Free Our Feeds: "it will take independent funding and governance to turn Bluesky’s underlying tech—the AT Protocol—into something more powerful than a single app"
tldr, it's a new foundation launching with an open letter signed by:
Jimmy Wales, Founder of Wikipedia
Shoshana Zuboff, Professor Emerita, Harvard Business School and author of ‘The Age of Surveillance Capitalism’
Mark Ruffalo, Actor
Alex Winter, Actor and filmmaker
Audrey Tang, Former Minister of Digital Affairs, Taiwan
Roger McNamee, Businessman and author of ‘Zucked’
Brian Eno, Musician
Carole Cadwalladr, Investigative journalist
Cory Doctorow, Blogger and journalist
Akilah Hughes, Writer and comedian
Sebastian Soriano, Former Chairman, Arcep
Rosie Boycott, Member, UK House of Lords
Alexandra Geese, Member of the European Parliament, Greens/EFA
...
Bluesky has expressed a clear interest in public governance of the protocol they have developed. We are establishing a Foundation to help steward this process, to ensure that the AT Protocol remains capture-resistant and is instead governed in line with a thriving public interest and open community.
Funny, Mastodon just posted a similar thing about creating a foundation. But the problem is, the existence of a foundation does nothing to prevent billionaires from controlling social media. For billionaires its very easy to donate a few hundred thousand USD to the foundation and gain influence that way. I expect that Bluesky will be fine for the first years (maybe like early Twitter), but sooner or later the foundation will take decisions that the users dont like, and there is nothing they can do about it.
In my view, the only way to avoid influence from billionaires is to avoid any large centralized structures. In the Fediverse there are dozens of platforms and thousands of instances. Even if a billionaire were to take control over a couple of projects or large instances, people would create forks in a matter of days. Some admins would block these corrupted instances, and their users would barely notice that anything changed.
So Bluesky is just trying to repeat something that has already failed. The Fediverse is the future, but it will take a long time for most people to understand that.
So I presune these people didn't have google to search something less stupid than funding another silicon valley tech startup to counter the problems of a silicon valley tech startup.
The $4m would be better invested in the Fediverse. ATproto is designed with a winner takes all philosophy and Bluesky has the headstart and more funds, so this is a wasted effort most likely.
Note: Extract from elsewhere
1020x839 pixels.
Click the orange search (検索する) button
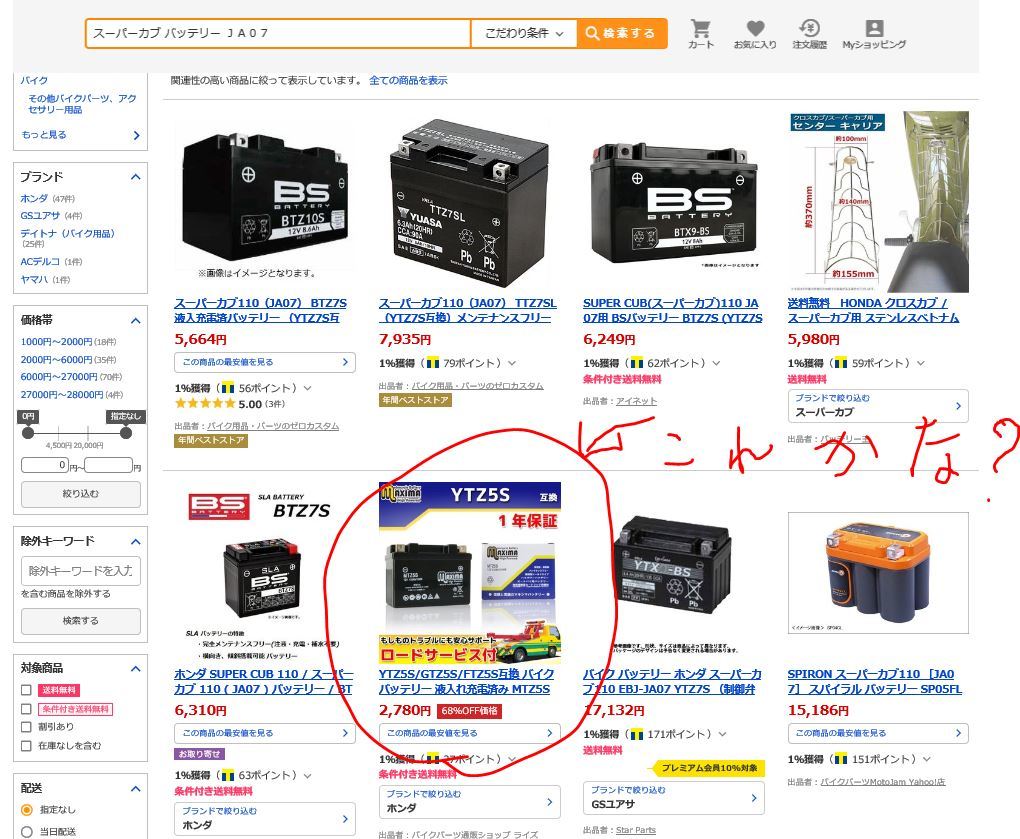[x=621, y=33]
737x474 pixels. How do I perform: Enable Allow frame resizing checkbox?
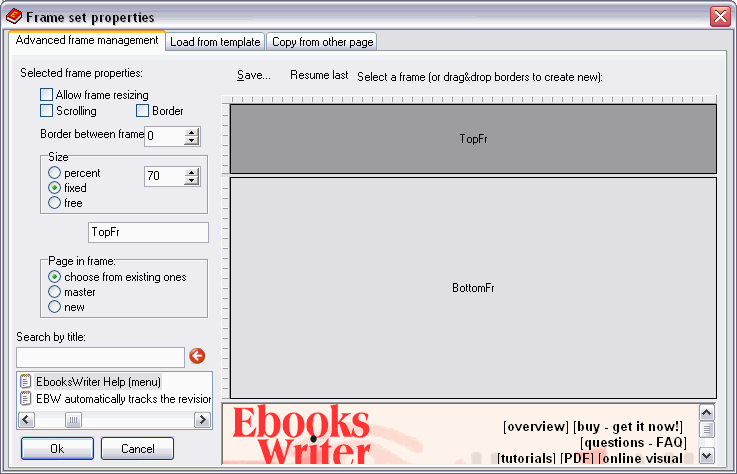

Would it though? I really don't care about AT, but from their perspective, any € spent on AT will matter incredibly more than on AP. AP is a mature ecosystem, with a lot of complex interests, endless dialects and a lot of mess to grapple with. AT is basically not a protocol yet and can be shaped a lot more.
Well, obviously the $4m wouldn't have to be spend on ActivityPub protocol development, meaning it could be spend way more effectively to on specific gaps in the network and software.
But even that aside, ATproto is a funnel towards Bluesky the company. It's fundamentally designed to have a winner takes all situation, so yes maybe these $4m could be effectively used to improve it, but the only one that will ultimatly benefit from that is Bluesky.
Edit: I guess I am just repeating myself. But I recommend reading up on the ATproto design. It's not necessarily bad if your goal is to create a single global town-square (i.e. Twitter like) microblogging website, but given this design goal, it will always be dominated by a single entity controlling the app view, and that is likely to be Bluesky itself.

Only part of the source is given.